Un autre critique du Monde avait fait des années
auparavant un long reportage sur les Robbe-Grillet, décrivant
un couple idéalement libre recevant des jeunes gens
d’aventure ou d’habitude dans chacun son aile du château
où ils habitent depuis longtemps. Sans que cela fasse
d'histoires (!).
Et ainsi formaient-ils un couple d’un genre nouveau, exemplaire,
rare, transgressant le poids de la relation unique et exclusive, vivant
néanmoins cul et chemise durant voyages et jours quotidiens…
Génial !
Un grand pan de mur s’effondre pour moi qui avait cru à
cette illusion. Je veux dire que la liberté du couple là
était manifestement déterminée par
l’impossibilité pour Robbe-Grillet de prendre sa dame. De plus,
son cinéma sado-maso était forcément lui aussi
soumis à cette donnée. Qu’on devrait donc revoir à
cette lumière-là.
Au fond ce ne serait pas grave si ces écrits et ce
cinéma n’étaient que récit de fantasmes etc. On
n’est pas tenté ici de faire l’apologie d’une sexualité
équilibrée, assouvie, libérée, encore que
ce ne serait pas si grave non plus. D’ailleurs cela n’empêcherait
aucunement le moindre récit de fantasmes, sans pourtant conduire
à refaire du Sade ou du Masoch ou du Bataille …
...
Le souvenir ému aussi, encore que je ne me rendais compte
de rien, d’avoir fait les envois de mon premier livre dans son bureau
aux éditions de Minuit, puisque Robbe-Grillet y avait bureau,
bien
sûr un jour où il ne s’y trouvait pas… Et aussi
d’y avoir reçu deux journalistes que
sûrement j’avais jaugé sec du haut de ce bureau d’Alain
Robbe-Grillet, parce qu’ils souhaitaient m’interroger sur les
conditions matérielles de vie d’un écrivain, des miennes
en fait, tandis que j’aurais voulu parler d’écriture…

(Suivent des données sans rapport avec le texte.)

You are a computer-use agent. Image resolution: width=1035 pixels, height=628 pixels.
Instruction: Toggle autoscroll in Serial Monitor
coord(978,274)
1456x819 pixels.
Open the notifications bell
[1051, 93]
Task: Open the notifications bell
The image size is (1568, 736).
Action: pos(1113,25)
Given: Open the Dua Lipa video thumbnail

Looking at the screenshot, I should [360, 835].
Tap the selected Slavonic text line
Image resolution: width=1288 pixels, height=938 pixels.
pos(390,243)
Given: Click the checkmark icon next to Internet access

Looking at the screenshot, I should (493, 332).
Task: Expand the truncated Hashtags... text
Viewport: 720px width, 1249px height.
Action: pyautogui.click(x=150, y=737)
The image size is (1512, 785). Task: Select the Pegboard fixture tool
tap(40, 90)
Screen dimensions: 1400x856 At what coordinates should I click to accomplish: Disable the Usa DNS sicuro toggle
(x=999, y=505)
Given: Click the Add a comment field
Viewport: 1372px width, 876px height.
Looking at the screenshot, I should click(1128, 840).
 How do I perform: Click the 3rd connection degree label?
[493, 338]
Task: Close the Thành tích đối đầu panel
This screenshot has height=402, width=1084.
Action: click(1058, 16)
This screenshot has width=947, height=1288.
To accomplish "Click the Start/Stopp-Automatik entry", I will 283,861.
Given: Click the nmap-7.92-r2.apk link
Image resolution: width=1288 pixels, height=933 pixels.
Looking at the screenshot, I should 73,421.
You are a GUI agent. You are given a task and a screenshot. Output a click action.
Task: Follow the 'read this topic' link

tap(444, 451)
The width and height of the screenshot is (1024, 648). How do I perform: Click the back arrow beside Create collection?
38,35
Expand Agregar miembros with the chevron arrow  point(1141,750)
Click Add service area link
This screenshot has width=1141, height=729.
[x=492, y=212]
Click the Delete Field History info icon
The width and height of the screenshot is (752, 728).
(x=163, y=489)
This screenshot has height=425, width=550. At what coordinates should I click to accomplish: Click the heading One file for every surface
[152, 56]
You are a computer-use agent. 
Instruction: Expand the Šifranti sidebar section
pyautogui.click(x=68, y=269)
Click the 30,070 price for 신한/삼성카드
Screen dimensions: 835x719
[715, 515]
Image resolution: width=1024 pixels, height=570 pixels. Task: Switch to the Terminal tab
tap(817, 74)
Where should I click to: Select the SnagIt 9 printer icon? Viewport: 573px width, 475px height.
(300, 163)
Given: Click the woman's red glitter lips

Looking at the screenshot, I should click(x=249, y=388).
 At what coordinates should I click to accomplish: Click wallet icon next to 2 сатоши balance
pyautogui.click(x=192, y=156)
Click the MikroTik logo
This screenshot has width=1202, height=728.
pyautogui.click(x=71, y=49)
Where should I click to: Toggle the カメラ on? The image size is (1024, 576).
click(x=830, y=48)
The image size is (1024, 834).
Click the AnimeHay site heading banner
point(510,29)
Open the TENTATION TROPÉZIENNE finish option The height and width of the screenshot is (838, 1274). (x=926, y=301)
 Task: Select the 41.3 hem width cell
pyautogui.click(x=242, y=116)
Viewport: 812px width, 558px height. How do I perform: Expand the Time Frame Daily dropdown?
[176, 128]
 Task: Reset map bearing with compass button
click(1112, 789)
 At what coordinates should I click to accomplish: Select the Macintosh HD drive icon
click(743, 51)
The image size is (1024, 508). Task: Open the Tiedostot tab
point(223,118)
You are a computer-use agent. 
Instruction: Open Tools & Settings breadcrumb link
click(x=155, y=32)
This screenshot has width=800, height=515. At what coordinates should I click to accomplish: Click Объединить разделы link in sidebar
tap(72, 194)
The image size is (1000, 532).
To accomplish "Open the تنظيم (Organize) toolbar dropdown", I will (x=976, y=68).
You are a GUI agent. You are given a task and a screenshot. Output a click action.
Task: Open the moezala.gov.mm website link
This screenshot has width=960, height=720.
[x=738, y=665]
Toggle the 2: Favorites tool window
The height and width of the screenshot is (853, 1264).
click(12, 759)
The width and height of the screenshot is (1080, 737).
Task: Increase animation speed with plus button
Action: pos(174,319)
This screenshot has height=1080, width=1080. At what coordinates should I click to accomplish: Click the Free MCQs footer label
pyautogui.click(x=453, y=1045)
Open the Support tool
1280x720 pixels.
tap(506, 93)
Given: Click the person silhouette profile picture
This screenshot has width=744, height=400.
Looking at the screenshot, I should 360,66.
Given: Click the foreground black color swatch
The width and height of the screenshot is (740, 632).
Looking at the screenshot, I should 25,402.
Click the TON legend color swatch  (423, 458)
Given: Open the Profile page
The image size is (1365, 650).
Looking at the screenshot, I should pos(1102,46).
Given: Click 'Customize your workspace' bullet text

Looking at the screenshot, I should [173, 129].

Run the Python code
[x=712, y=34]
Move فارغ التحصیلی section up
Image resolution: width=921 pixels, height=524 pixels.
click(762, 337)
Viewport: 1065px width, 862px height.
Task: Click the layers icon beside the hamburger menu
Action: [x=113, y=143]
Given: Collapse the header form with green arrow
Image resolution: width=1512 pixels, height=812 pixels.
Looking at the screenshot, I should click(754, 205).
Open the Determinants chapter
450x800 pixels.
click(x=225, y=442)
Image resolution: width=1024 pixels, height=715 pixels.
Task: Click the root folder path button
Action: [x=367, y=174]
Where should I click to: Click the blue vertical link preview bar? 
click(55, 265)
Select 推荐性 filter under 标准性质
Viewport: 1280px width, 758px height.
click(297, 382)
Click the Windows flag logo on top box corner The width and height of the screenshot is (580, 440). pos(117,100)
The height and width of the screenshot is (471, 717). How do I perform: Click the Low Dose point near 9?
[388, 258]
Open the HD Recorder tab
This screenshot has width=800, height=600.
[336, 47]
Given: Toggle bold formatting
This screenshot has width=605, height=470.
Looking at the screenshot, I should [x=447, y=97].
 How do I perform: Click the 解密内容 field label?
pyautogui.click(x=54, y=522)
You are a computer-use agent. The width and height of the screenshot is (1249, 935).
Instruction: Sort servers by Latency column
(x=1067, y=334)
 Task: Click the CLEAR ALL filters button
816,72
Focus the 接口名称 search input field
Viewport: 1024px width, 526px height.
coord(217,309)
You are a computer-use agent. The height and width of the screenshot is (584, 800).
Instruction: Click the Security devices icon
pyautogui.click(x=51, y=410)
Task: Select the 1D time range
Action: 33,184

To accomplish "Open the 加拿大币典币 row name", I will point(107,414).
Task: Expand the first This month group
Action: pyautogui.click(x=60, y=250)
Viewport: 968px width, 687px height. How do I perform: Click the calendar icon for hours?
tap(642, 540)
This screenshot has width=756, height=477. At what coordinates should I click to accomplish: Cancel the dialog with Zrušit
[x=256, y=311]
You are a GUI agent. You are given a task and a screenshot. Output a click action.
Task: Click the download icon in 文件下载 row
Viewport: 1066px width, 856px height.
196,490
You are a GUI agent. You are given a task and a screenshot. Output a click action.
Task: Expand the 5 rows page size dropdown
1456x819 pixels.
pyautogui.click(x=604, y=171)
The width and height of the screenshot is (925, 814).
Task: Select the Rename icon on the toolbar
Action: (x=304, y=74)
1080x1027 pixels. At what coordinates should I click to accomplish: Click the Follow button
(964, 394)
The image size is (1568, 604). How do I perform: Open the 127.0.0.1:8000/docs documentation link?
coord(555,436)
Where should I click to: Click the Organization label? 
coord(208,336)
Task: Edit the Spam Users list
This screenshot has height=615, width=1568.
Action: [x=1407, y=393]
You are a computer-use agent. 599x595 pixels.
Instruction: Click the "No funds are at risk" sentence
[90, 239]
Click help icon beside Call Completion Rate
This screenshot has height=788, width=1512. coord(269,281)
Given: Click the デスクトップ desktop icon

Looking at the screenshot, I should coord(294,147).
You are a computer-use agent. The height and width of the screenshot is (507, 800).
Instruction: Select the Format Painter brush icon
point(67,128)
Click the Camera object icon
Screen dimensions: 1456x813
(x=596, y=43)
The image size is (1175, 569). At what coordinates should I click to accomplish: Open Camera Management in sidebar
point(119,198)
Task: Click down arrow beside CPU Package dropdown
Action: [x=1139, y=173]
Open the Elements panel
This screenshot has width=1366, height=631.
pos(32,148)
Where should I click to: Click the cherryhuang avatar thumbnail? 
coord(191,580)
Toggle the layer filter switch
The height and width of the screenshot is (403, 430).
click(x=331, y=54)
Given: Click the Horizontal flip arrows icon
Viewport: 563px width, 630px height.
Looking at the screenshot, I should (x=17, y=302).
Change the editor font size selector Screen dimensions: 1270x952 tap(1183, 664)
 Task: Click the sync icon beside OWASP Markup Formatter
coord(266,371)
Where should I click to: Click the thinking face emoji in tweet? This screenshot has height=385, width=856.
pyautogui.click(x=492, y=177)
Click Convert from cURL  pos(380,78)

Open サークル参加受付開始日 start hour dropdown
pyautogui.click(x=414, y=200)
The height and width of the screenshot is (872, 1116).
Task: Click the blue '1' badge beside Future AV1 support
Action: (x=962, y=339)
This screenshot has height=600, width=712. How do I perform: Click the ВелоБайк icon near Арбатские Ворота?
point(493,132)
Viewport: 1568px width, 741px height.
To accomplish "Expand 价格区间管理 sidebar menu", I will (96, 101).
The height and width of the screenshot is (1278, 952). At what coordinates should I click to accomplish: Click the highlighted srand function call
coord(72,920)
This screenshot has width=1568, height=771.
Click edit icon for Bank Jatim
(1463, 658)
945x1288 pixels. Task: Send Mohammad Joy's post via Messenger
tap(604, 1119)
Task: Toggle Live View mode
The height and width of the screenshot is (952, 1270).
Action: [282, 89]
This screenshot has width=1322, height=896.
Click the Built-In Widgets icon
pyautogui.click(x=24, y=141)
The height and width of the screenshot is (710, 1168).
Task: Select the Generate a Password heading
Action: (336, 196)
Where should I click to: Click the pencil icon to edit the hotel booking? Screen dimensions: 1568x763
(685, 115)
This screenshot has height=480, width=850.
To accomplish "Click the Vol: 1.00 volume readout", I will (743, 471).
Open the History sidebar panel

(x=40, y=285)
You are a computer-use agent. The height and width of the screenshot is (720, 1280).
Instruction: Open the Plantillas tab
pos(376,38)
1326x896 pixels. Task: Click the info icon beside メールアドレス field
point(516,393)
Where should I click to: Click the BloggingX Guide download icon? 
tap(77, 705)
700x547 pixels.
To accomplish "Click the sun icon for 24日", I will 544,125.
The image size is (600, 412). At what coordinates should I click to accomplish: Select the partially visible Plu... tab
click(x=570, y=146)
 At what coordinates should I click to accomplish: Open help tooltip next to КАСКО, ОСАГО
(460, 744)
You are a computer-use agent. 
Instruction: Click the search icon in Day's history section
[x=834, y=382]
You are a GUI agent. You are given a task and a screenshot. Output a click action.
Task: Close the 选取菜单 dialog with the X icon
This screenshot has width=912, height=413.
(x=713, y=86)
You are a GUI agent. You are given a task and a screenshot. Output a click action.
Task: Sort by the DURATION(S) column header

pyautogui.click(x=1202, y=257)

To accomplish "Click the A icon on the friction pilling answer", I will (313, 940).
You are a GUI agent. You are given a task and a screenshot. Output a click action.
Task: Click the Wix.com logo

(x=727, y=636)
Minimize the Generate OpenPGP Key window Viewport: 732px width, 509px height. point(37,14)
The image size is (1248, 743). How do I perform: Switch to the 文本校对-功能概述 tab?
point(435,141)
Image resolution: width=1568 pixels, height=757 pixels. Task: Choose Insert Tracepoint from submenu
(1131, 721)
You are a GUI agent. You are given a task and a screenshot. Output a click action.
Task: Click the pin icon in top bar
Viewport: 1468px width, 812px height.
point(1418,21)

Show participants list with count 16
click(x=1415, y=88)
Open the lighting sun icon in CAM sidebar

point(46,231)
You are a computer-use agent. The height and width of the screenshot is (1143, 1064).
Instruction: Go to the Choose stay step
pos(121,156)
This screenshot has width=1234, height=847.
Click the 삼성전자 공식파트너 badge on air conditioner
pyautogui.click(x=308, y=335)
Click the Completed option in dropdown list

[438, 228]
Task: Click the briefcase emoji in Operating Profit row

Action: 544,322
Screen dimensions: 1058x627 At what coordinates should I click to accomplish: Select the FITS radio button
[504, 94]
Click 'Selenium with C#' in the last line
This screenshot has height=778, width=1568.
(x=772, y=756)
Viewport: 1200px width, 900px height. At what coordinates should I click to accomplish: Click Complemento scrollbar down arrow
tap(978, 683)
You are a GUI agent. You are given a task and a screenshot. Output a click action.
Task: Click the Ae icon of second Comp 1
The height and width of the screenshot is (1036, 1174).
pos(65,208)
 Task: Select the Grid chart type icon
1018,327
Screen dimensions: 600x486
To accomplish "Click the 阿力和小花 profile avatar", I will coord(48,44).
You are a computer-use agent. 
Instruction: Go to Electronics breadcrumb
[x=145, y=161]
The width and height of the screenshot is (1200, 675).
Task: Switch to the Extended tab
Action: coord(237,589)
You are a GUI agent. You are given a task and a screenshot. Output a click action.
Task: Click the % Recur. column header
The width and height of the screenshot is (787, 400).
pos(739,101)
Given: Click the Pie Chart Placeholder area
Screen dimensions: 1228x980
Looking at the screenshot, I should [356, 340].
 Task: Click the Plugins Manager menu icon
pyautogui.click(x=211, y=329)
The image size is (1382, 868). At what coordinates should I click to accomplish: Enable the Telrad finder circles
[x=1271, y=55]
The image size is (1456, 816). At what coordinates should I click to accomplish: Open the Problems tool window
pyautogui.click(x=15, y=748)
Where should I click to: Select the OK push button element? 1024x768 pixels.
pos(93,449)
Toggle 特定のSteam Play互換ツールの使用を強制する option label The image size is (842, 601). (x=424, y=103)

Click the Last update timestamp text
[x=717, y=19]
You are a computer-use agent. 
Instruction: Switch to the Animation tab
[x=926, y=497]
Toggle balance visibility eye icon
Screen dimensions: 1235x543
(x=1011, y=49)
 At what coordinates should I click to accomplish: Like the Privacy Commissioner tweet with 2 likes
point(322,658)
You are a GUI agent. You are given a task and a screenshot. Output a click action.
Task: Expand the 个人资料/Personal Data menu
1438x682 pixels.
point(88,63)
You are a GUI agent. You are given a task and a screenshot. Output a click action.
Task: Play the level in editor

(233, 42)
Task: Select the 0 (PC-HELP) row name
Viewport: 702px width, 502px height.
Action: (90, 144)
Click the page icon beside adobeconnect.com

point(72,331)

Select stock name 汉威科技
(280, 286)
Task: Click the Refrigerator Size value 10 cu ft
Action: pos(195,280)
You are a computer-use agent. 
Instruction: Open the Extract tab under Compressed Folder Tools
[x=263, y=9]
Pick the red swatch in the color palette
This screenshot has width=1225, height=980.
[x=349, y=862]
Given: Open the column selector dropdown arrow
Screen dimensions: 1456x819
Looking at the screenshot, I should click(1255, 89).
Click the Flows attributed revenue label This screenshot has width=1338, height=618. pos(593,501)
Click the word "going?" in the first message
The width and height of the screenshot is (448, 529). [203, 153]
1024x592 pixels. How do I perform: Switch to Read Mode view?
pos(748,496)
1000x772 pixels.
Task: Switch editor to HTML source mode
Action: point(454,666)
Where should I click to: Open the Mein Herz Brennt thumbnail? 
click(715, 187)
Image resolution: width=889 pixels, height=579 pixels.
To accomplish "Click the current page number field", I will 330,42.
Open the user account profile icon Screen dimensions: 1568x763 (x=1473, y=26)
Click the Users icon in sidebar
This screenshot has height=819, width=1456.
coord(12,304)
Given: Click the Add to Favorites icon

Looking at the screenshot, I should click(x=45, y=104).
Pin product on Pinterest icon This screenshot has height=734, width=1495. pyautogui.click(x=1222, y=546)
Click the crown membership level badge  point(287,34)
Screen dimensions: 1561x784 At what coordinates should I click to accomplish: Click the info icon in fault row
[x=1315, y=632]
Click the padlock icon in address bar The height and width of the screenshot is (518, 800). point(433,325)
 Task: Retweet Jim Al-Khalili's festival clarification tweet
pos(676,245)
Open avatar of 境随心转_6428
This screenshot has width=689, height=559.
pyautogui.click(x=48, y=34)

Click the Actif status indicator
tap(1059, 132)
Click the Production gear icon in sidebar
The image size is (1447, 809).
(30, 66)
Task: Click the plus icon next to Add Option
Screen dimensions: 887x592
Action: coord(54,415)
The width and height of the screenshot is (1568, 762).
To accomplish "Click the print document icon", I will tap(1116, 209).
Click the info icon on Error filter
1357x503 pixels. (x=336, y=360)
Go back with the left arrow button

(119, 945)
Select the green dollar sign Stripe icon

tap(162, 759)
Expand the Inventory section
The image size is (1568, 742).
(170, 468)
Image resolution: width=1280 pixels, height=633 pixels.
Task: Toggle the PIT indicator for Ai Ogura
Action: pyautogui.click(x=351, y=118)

Alain Robbe-Grillet toutefois que je ne rencontrerais pas,
à mon étonnement que je devais qualifier de naïf
ensuite,
découvrant que celui qui était "mon" éditeur
(Robbe-Grillet)
ne s’entendait pas spécialement bien, moins qu’on puisse dire,
avec une autre dame, Marguerite Duras, qui m’avait amené dans
cette
maison et préfacé le livre.
D’ailleurs ce n’était pas au hasard que ces deux
têtes-là ne s’entendaient pas vraiment. Ces deux
corps-là, plutôt…
Et puis pas si étonnant que Robbe-Grillet m’ait
ignoré ou ait ignoré Rauque la ville, roman qui
s’il porte bien des fantasmes sexuels n’en est pas moins le roman d’une
personne en chemin de libération sexuelle.
...
Bien sûr cette "découverte de Catherine en 1957",
dévoilée 47 ans après, ne remet en rien en cause
l’aventure du «Nouveau Roman», ni l’écriture de
Robbe-Grillet ni ses œuvres aucunement.
Tout de même j’aurais préféré que cela
soit plus clair plus tôt. Que Robbe-Grillet écrive
son «âge d’homme» à la façon de Michel
Leiris.
Car c’est tout de même la grande affaire de la vie, cela, de
prendre, pénétrer, faire l’amour, sexuellement être
amoureux, oui baiser d’amour et se baiser l'un l'autre, sans que cela
ait à voir avec se faire avoir…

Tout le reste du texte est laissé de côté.